But there is something about the start of the new year which is good for setting targets and looking at what you want to achieve. The whole calendar year stretches out before you and possibilities and opportunities seem very tangible. At many timber companies across the UK and further afield, there will be much planning and forecasting going on.

Of course, no-one really knows what’s going to happen with the general economy, currency, import levels and interest rates, although commentators are suggesting this year could be better than 2015 in many respects.

We invited five people from across the timber sectors and one economist to give their predictions and expectations for 2016. Their views make for interesting reading, but as ever the proof is in the pudding and we’ll have to wait to see what actually transpires.

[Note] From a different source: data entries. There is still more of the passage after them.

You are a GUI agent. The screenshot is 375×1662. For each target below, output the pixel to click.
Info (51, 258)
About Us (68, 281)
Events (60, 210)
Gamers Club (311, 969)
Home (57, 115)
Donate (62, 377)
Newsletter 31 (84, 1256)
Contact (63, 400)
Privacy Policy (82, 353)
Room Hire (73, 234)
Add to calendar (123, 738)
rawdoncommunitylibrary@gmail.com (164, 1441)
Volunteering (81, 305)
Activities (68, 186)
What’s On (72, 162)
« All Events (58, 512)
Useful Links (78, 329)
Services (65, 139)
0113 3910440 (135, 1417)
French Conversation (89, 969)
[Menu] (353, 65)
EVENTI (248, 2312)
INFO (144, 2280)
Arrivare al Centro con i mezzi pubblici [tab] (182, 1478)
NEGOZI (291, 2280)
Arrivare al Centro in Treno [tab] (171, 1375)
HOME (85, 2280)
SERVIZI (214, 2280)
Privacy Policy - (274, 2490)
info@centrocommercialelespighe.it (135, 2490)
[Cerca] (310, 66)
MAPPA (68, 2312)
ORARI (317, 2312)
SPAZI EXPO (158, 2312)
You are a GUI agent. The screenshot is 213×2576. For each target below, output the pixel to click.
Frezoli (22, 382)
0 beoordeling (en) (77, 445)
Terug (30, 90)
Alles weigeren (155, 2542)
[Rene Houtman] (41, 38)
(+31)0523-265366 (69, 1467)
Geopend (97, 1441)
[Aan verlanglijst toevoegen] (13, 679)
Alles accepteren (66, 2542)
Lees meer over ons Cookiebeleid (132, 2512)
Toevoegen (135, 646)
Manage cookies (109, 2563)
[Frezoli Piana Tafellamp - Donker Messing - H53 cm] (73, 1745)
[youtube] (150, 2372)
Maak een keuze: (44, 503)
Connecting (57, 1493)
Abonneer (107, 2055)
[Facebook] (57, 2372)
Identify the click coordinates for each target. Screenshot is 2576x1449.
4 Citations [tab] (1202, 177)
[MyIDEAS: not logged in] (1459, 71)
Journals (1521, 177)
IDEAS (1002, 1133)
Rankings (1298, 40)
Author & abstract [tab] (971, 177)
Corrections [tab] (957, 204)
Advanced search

One thing’s for sure – history shows us there is likely to be a curveball at some stage in 2016 which few people saw coming. Let’s hope it will be manageable one! In this issue, we also take a look at the ports sector (page 20-24), specifically the Humber, looking at some of the developments taking place in this important importing region.

While biomass, renewable energy and other cargo sectors have squeezed space for timber products, the area remains an important hub of the softwood trade and the past year has seen some developments, notably PD Ports’ takeover of Groveport.

Meanwhile, on the certification front it’s been 20 years since FSC launched. FSC certification now covers nearly 187 million ha, with 30,000 chain of custody certificates. What’s more it has a strategic aim to more than double its share of global forest-based trade by 2020, to 20%.

PEFC also has plans for growth with ambition to expand beyond its European roots.

And its new online forest certification system, designed to help small and medium-sized private forest owners become certified, will hopefully result in more certified material coming on the market to meet demand. The UK now has 11% of all PEFC chain of custody certificates, with only Germany and France accounting for more.

Timber construction is also turning heads with TTJ consultant editor Mike Jeffree reporting on the latest world-record breaking timber building – TREET in Norway.

This building blends cross-laminated timber, timber frame and a glulam structural frame. At 14 storeys it is now the world’s tallest timber-based residential block. Impressive, but it’s crown is not set to last for long as an Austrian 24 storey project is now on the drawing board!